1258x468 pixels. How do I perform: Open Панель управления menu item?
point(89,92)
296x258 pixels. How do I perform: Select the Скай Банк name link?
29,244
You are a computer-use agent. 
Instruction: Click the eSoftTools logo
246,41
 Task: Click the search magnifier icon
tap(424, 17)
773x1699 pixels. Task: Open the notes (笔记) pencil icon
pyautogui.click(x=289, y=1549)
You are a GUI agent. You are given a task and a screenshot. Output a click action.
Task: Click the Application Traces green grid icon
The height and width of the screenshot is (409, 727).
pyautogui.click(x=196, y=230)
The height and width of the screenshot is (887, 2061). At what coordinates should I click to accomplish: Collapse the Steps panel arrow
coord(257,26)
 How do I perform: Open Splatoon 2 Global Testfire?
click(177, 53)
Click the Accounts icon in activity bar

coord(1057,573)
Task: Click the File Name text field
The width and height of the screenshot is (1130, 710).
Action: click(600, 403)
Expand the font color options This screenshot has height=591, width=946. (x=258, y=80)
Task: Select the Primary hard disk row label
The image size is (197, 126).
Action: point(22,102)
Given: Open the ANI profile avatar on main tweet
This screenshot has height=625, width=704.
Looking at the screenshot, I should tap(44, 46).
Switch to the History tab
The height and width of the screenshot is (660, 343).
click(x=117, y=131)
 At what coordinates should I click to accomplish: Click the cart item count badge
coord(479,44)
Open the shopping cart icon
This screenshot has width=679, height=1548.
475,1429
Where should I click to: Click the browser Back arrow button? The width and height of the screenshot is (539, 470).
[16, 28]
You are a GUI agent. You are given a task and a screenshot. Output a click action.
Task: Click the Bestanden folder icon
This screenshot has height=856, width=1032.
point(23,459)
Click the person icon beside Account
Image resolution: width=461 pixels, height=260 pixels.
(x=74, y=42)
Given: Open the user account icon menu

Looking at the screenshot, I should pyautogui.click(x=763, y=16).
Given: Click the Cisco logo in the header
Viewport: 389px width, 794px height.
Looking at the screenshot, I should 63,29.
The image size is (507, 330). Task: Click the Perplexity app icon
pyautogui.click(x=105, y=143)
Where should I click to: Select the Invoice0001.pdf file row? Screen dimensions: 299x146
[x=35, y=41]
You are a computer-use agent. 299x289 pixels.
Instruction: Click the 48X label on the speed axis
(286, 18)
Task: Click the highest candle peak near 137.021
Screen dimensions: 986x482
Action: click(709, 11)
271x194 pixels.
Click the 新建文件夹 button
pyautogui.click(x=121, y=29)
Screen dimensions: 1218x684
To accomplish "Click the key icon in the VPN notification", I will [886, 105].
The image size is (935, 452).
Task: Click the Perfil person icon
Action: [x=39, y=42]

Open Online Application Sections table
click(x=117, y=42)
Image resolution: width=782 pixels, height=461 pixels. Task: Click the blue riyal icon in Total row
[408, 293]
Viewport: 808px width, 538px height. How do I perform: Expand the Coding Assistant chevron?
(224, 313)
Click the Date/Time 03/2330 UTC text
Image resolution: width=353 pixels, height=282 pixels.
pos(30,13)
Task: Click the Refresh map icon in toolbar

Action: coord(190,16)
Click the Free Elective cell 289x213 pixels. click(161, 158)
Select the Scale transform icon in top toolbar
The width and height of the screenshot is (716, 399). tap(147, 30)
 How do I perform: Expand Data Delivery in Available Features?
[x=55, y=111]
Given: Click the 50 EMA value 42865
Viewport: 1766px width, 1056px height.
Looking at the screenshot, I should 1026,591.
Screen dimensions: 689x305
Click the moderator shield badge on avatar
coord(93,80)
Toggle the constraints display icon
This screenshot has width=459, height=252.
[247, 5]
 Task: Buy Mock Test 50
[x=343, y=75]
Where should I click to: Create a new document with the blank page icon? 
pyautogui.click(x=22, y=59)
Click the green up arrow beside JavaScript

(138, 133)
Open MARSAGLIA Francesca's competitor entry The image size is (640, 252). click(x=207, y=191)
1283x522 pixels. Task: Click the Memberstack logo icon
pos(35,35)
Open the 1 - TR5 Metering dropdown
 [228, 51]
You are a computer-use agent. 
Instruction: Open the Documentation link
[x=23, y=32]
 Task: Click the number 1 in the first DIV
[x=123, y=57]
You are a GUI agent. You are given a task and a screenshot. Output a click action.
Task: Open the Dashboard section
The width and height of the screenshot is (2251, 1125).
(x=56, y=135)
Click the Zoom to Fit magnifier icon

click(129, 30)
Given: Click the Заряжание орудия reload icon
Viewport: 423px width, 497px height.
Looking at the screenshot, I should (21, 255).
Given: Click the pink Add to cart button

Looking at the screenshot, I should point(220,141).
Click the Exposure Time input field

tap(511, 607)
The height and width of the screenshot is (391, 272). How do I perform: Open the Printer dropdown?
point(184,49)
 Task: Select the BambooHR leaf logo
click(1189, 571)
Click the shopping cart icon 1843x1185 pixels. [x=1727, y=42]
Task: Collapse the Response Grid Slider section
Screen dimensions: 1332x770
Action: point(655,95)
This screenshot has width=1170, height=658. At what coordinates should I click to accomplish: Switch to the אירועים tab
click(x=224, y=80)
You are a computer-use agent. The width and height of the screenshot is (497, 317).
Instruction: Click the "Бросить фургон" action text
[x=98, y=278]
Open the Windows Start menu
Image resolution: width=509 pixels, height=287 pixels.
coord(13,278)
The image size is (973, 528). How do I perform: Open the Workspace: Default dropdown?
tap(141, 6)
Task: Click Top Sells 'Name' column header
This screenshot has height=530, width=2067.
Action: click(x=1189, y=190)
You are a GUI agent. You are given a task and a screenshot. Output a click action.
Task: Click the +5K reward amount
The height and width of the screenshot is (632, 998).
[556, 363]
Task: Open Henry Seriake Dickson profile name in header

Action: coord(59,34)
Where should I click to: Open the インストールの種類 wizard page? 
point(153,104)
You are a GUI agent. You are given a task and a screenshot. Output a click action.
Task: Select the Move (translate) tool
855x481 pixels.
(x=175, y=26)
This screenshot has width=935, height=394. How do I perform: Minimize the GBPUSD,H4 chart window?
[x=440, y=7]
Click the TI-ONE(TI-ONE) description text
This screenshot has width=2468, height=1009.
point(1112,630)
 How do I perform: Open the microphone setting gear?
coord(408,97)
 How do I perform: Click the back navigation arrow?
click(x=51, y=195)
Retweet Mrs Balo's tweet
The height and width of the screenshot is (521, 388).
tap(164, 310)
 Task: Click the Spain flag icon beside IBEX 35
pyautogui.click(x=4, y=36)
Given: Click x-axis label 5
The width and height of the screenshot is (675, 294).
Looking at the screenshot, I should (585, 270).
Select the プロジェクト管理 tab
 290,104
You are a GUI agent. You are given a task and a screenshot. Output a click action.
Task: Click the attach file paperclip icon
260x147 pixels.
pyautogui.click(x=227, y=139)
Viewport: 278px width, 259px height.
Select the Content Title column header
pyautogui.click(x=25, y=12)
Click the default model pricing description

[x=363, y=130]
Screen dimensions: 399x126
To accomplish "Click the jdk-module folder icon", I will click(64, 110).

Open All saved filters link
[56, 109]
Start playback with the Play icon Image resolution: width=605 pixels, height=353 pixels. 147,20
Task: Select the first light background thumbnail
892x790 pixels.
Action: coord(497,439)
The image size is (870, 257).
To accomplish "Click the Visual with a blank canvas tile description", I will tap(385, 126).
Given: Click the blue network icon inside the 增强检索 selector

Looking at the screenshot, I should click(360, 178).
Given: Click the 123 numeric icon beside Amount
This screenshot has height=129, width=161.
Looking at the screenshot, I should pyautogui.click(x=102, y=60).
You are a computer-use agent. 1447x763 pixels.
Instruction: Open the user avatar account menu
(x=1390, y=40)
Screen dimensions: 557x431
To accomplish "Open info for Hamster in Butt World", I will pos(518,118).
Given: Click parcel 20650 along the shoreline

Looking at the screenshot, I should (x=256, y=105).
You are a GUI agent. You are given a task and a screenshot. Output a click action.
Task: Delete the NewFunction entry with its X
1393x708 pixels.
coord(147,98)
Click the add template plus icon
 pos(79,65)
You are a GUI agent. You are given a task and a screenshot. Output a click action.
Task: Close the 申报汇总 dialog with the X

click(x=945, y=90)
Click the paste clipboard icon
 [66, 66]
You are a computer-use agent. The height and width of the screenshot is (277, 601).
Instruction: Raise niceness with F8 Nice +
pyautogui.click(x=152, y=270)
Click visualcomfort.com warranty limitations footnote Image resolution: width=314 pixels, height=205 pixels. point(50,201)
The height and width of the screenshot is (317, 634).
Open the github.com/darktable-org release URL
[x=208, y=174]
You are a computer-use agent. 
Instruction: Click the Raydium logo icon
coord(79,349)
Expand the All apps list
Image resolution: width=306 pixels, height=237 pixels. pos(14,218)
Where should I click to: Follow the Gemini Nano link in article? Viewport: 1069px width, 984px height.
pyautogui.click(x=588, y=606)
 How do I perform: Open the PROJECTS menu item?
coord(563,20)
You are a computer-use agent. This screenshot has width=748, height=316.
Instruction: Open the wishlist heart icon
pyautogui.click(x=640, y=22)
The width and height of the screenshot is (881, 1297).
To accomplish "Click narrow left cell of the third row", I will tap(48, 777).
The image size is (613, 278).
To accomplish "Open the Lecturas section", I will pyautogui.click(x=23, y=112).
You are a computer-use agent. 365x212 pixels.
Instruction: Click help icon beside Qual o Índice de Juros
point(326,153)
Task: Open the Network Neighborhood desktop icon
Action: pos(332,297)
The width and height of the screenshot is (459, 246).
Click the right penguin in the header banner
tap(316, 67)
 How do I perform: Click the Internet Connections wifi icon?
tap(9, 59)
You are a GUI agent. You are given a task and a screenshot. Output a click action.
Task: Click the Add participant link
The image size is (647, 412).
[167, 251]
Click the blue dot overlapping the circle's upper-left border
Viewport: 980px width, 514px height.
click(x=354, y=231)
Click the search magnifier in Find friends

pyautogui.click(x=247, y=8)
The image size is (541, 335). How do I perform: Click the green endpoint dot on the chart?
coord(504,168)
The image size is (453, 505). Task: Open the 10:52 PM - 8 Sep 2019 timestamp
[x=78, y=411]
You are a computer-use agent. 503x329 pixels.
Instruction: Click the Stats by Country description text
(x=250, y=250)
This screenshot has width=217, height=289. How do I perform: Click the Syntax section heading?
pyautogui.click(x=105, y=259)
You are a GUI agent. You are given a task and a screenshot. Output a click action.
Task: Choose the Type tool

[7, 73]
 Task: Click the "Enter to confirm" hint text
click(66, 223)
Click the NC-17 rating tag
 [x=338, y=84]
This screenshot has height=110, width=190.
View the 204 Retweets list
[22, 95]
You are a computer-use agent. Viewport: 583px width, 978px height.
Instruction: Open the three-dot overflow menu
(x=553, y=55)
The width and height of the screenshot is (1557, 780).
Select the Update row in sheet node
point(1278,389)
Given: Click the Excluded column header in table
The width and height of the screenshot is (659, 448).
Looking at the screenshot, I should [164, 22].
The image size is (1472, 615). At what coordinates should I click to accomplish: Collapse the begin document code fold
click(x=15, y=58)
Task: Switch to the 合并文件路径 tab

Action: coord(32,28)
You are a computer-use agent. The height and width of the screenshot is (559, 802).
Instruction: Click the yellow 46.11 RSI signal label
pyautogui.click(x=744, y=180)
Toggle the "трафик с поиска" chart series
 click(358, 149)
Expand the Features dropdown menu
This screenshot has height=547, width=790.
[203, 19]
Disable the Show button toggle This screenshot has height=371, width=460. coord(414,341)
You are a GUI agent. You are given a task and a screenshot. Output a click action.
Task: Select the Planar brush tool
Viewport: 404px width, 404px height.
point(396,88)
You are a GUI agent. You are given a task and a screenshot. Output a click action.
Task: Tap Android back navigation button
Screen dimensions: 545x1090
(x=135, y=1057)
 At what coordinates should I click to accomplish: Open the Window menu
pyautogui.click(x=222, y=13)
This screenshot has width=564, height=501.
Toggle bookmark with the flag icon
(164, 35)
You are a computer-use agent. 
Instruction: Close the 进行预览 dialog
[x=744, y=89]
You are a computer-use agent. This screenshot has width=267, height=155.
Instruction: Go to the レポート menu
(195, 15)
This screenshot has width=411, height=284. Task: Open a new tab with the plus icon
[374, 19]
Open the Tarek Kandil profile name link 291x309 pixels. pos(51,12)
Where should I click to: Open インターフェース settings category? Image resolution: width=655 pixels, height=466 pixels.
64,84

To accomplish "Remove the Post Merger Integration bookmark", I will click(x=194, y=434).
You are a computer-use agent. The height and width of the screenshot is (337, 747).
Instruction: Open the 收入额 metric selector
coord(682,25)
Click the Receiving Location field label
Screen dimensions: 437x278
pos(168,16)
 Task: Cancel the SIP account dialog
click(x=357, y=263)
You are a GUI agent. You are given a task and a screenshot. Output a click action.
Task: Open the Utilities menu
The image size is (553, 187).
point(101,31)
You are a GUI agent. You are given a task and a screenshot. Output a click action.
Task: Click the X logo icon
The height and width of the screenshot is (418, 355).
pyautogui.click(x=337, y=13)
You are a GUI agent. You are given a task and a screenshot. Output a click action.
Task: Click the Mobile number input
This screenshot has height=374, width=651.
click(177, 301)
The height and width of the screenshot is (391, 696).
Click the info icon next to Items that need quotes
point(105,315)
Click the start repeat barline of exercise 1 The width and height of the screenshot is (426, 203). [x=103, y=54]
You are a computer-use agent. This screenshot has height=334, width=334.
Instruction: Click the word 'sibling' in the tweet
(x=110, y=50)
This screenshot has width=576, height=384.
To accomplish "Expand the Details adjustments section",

__PROBLEM DESCRIPTION__
All that is wanted is the stretch of lines above from the one containing "How do I perform: Click the back" through the one containing "Given: Click x-axis label 5", duplicated exactly.

__WRITTEN SOLUTION__
 How do I perform: Click the back navigation arrow?
click(x=51, y=195)
Retweet Mrs Balo's tweet
The height and width of the screenshot is (521, 388).
tap(164, 310)
 Task: Click the Spain flag icon beside IBEX 35
pyautogui.click(x=4, y=36)
Given: Click x-axis label 5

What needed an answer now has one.